ACTION ITEM =
From the line containing "This screenshot has height=433, width=1104." to the line containing "Screen dimensions: 1100x480" in the records below, set down every line exactly as it stands, both ends included, and skip the pictures.

GIVEN INFORMATION =

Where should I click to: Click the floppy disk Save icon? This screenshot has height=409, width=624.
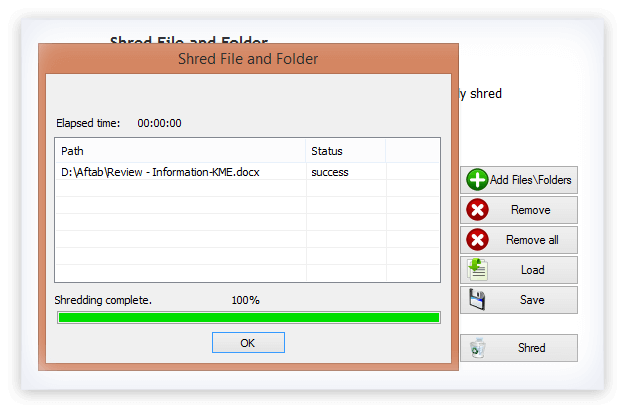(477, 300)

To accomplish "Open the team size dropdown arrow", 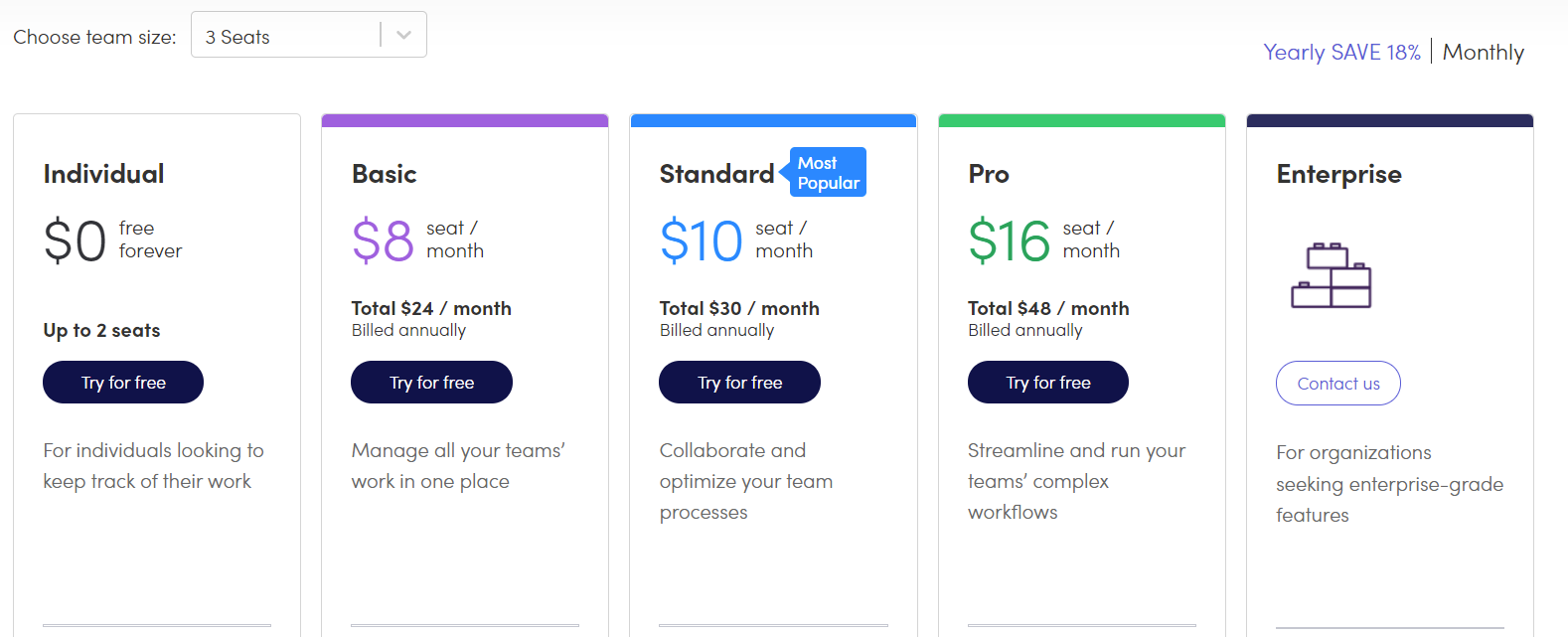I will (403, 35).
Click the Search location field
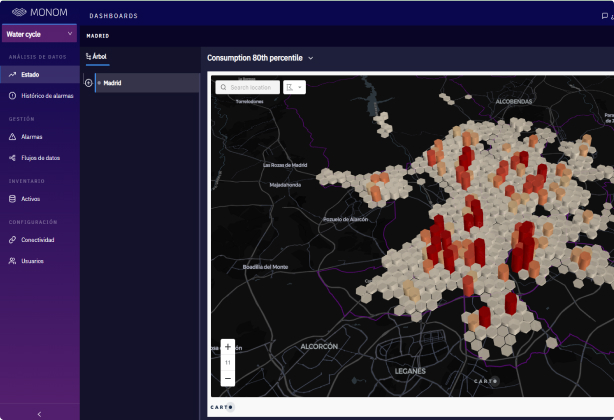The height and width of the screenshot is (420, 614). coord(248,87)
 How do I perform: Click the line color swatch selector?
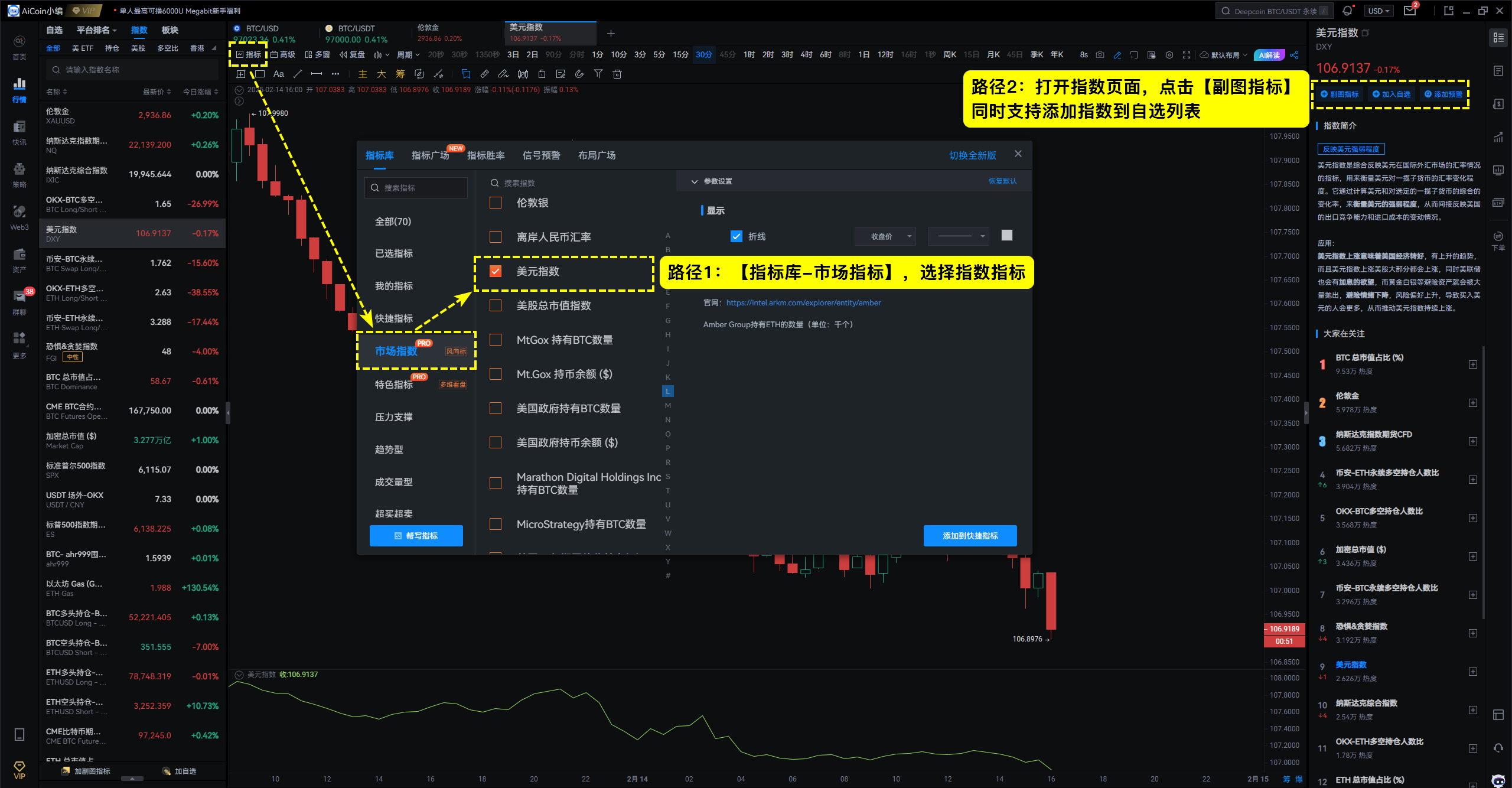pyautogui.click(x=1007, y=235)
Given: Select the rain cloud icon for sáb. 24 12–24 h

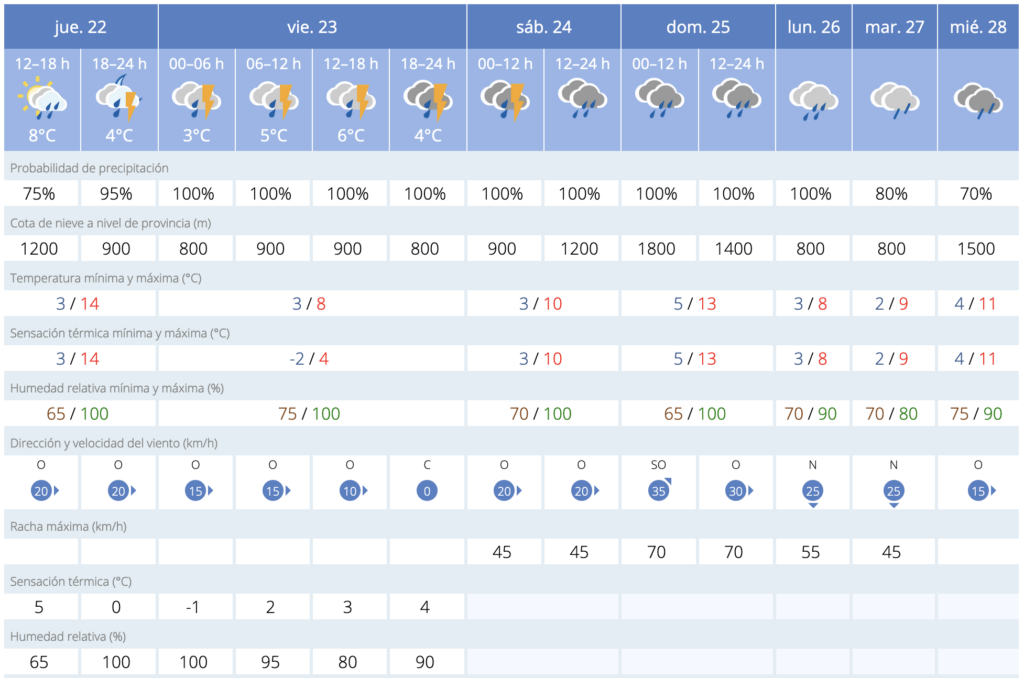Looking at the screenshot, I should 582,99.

---

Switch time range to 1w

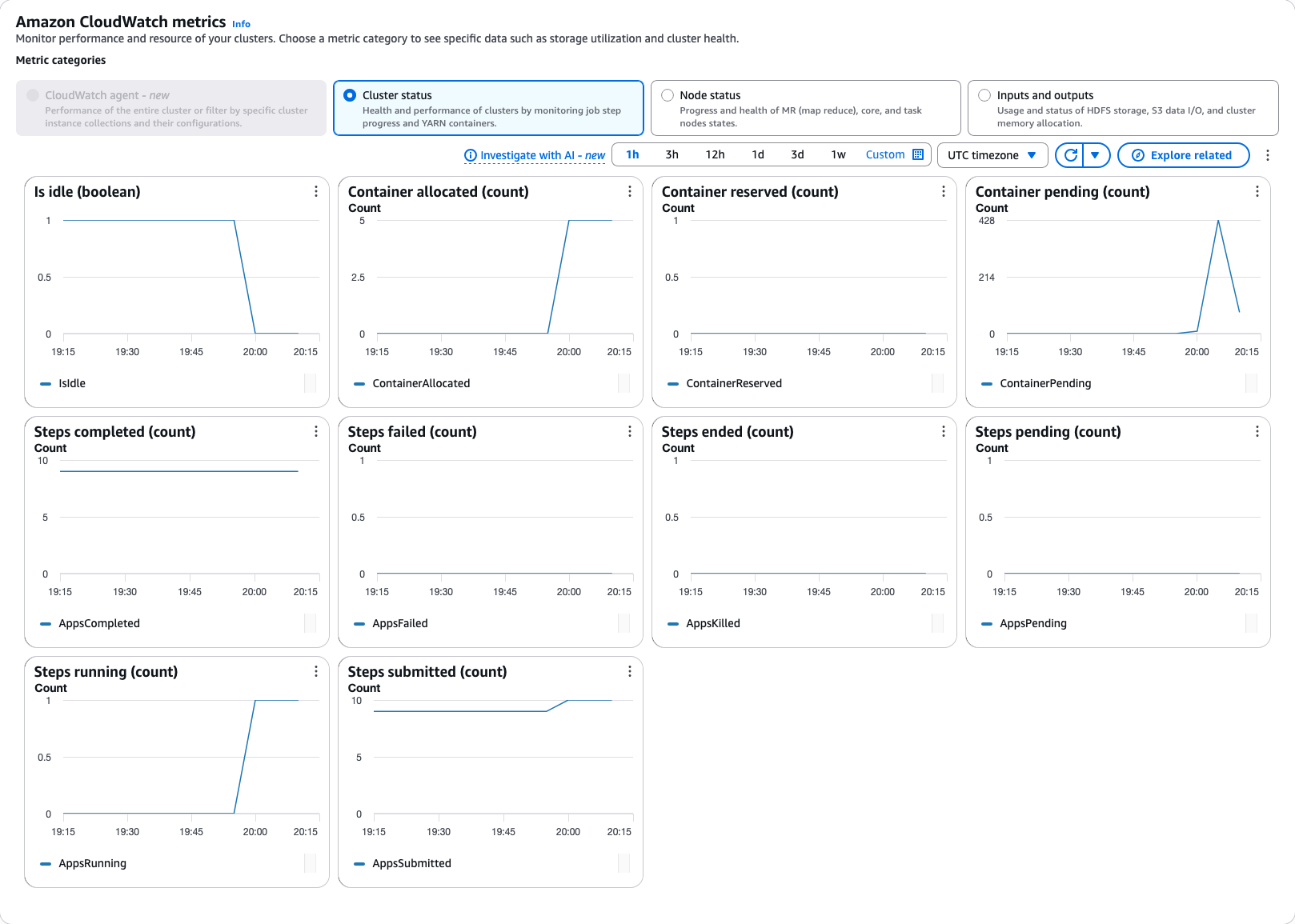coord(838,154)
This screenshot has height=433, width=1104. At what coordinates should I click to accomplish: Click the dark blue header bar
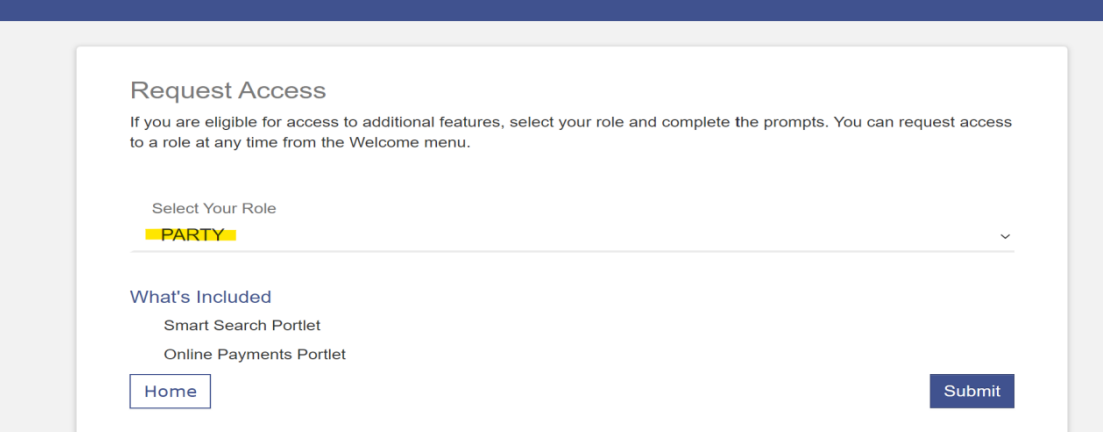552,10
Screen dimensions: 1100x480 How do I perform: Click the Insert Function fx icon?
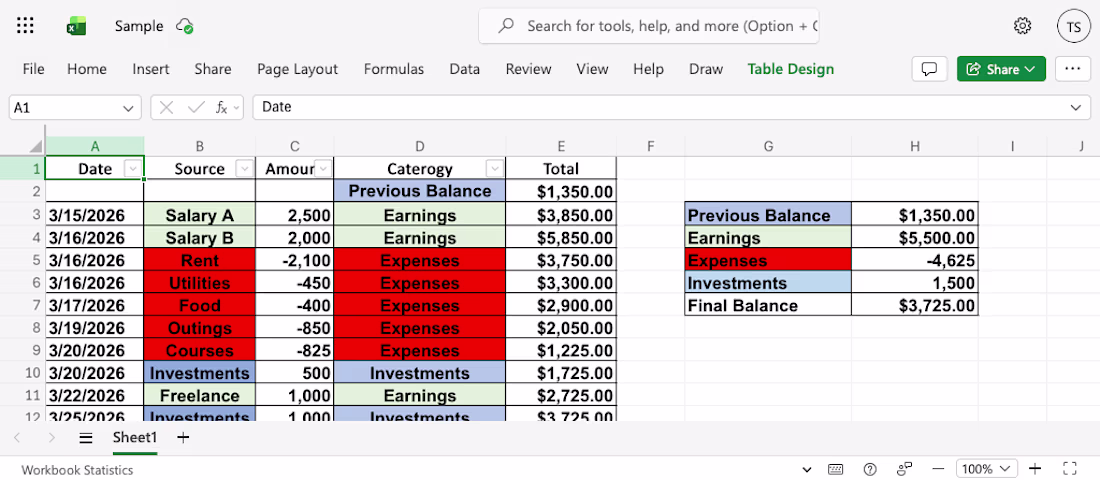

...

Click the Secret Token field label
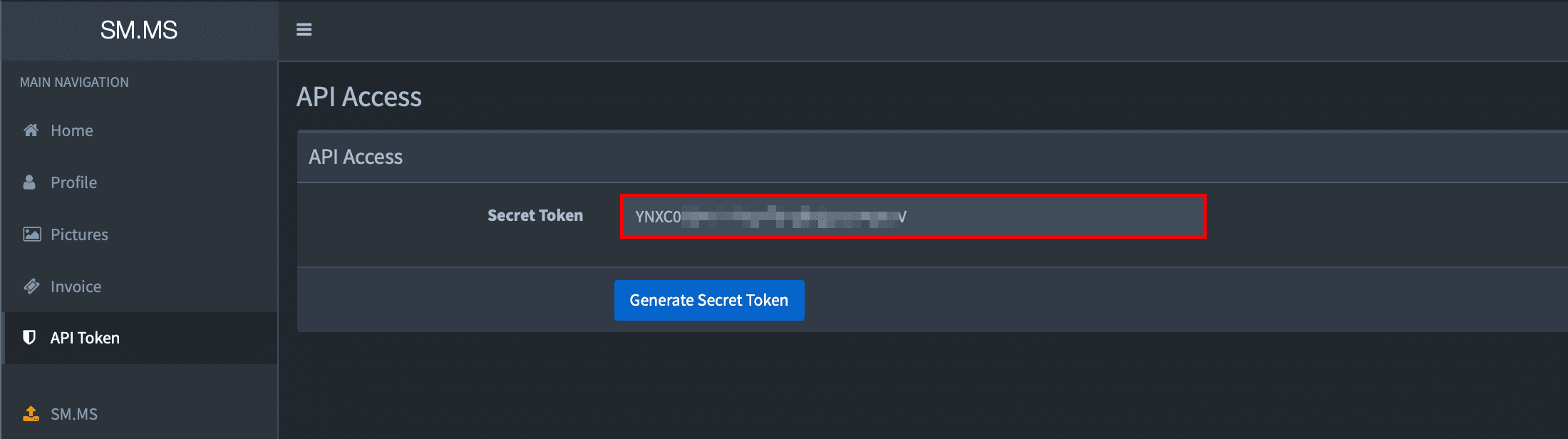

TASK ANSWER =
This screenshot has height=433, width=1104. At what coordinates should I click to accomplish: Click the dark blue header bar
552,10
Screen dimensions: 1100x480 How do I perform: Click the Insert Function fx icon?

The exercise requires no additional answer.